Dataset records

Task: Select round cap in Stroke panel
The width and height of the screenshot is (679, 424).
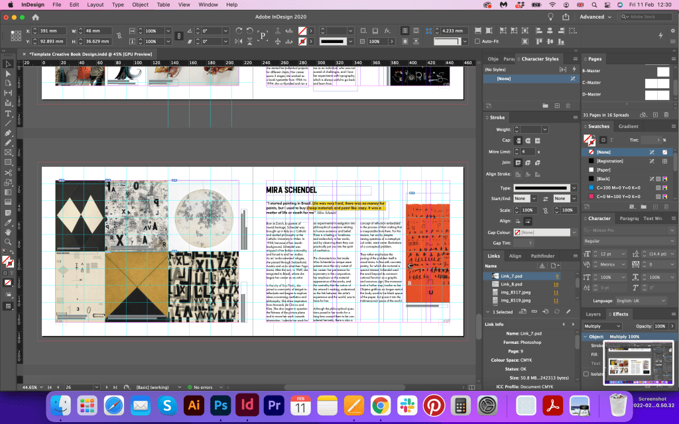Action: tap(528, 140)
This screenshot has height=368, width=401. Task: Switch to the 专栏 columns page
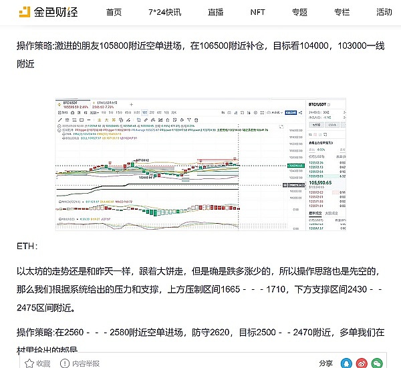click(x=342, y=12)

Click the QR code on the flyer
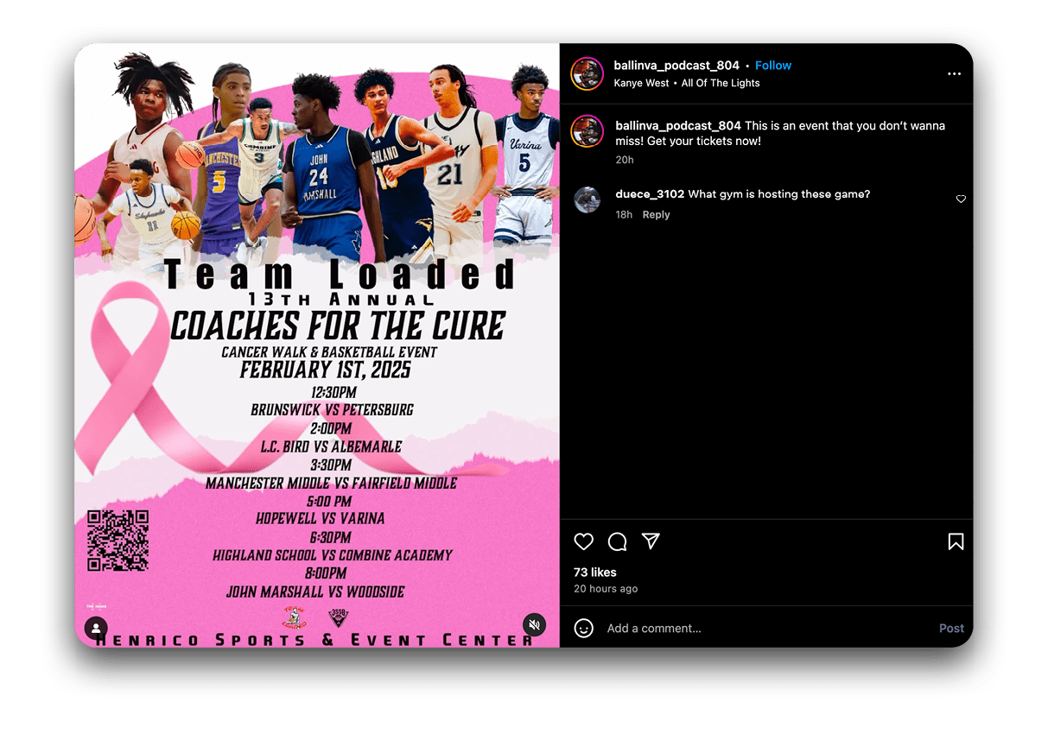click(118, 541)

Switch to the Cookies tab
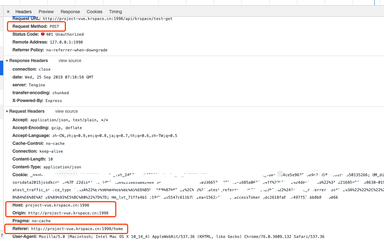tap(94, 11)
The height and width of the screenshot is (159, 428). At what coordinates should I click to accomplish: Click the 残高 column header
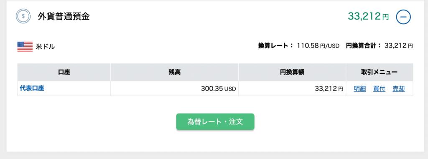(174, 72)
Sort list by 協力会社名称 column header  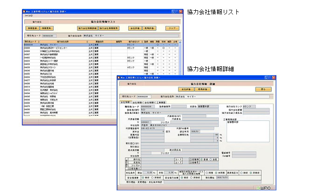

To do
When you transcribe the entries above, keep every word exact and leave out the pictures.

Task result
Task: Select round cap in Stroke panel
The width and height of the screenshot is (679, 424).
Action: tap(528, 140)
This screenshot has height=368, width=401. Task: Switch to the 专栏 columns page
click(x=342, y=12)

Click the QR code on the flyer
click(118, 541)

Switch to the Cookies tab
tap(94, 11)
The height and width of the screenshot is (159, 428). At what coordinates should I click to accomplish: Click the 残高 column header
(174, 72)
Sort list by 協力会社名称 column header  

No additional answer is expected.